■ **ABOUT THIS TASK**
The required output is the exact run of lines from the one that contains "You are a computer-use" to the end of the data, with every picture left out.

■ **SOURCE MATERIAL**
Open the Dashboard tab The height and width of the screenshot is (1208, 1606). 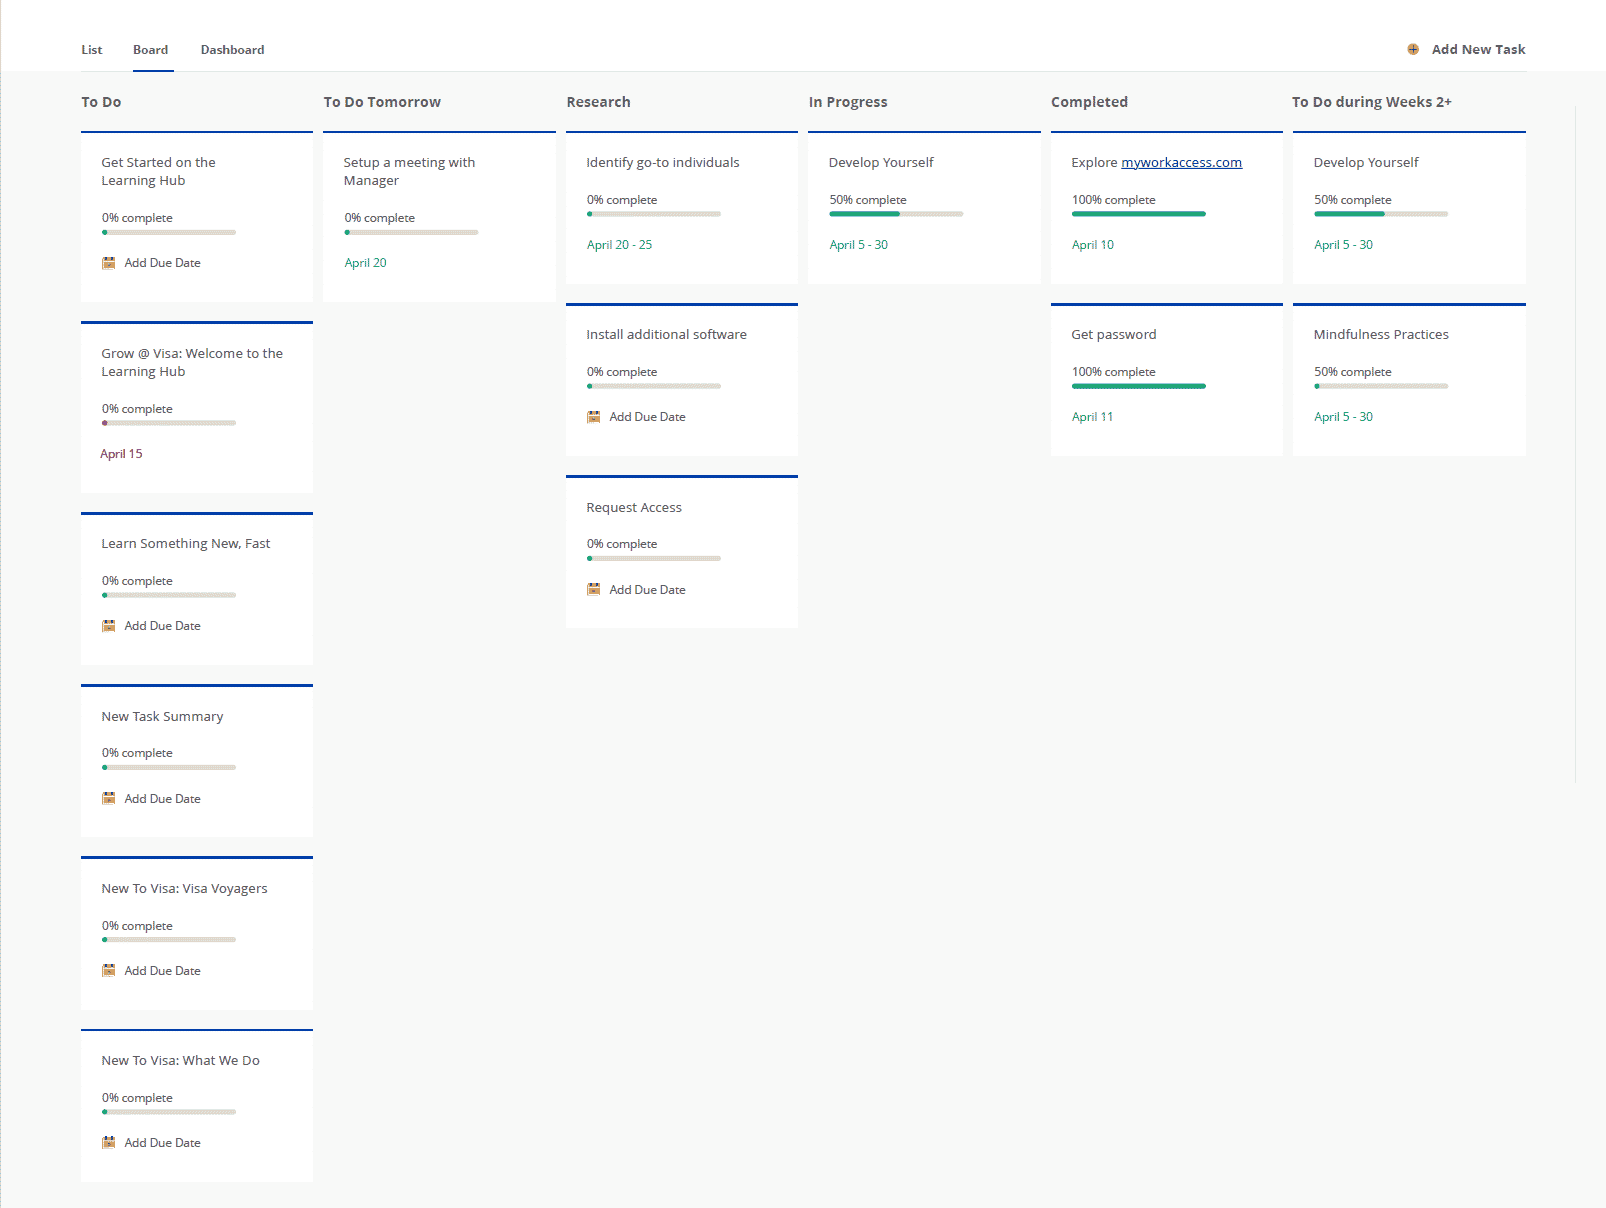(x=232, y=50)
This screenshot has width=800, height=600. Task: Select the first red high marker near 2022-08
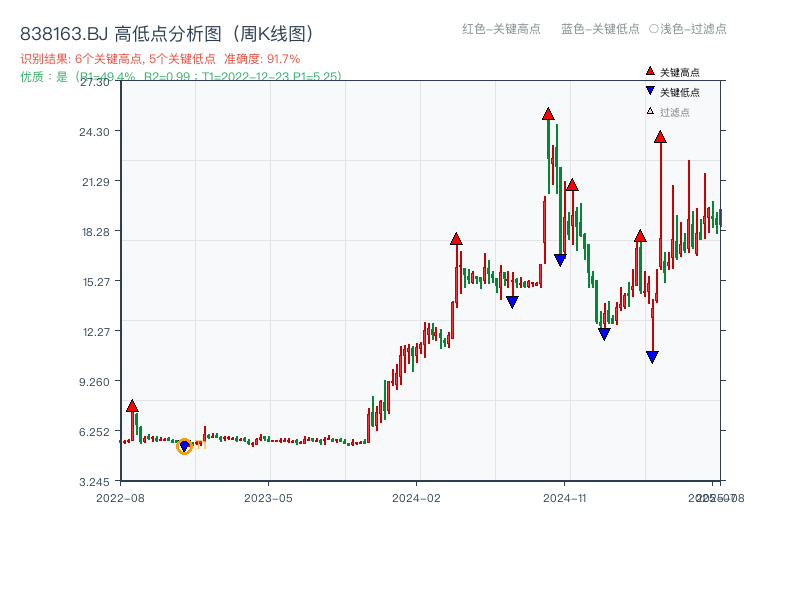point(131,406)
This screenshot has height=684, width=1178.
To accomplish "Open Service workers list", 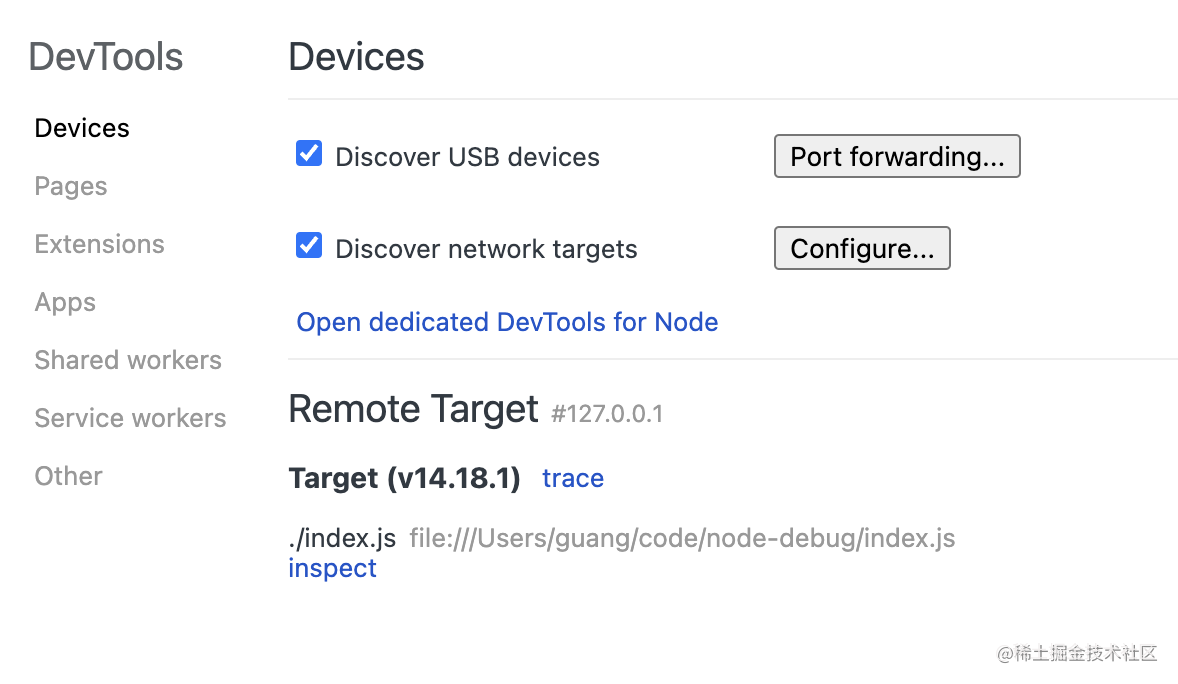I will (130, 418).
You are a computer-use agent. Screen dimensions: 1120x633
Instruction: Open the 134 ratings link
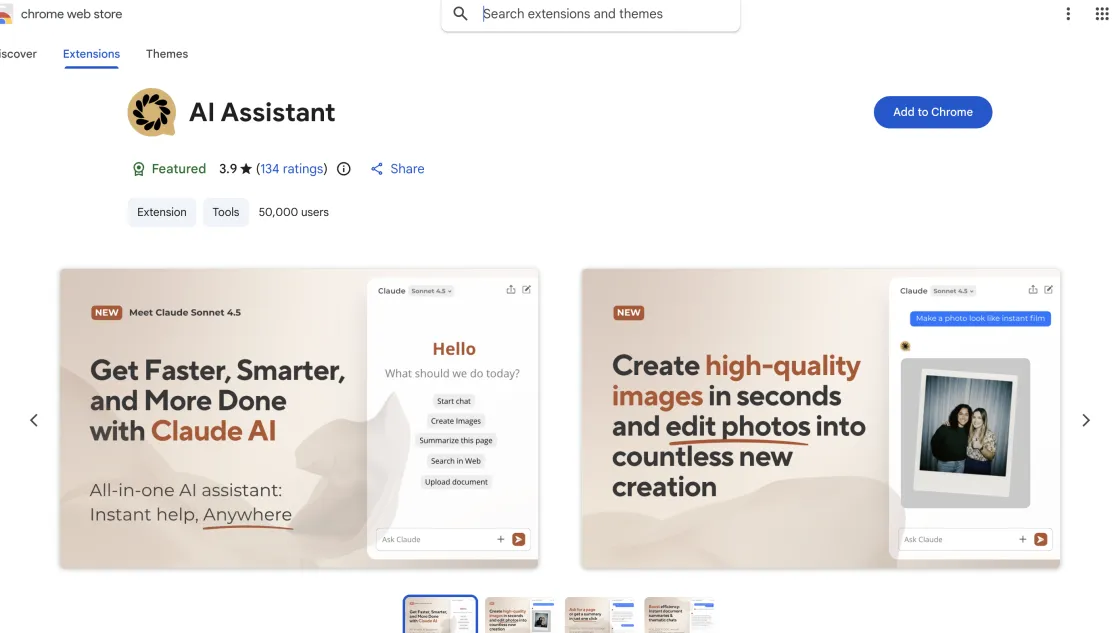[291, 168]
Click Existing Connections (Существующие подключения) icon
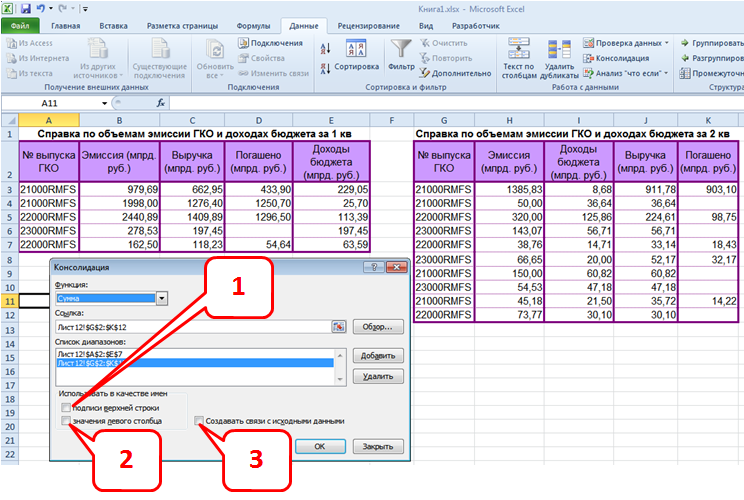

■ **RESULT**
You are a computer-use agent. Screen dimensions: 1120x633
Instruction: Open the 134 ratings link
[291, 168]
Click Existing Connections (Существующие подключения) icon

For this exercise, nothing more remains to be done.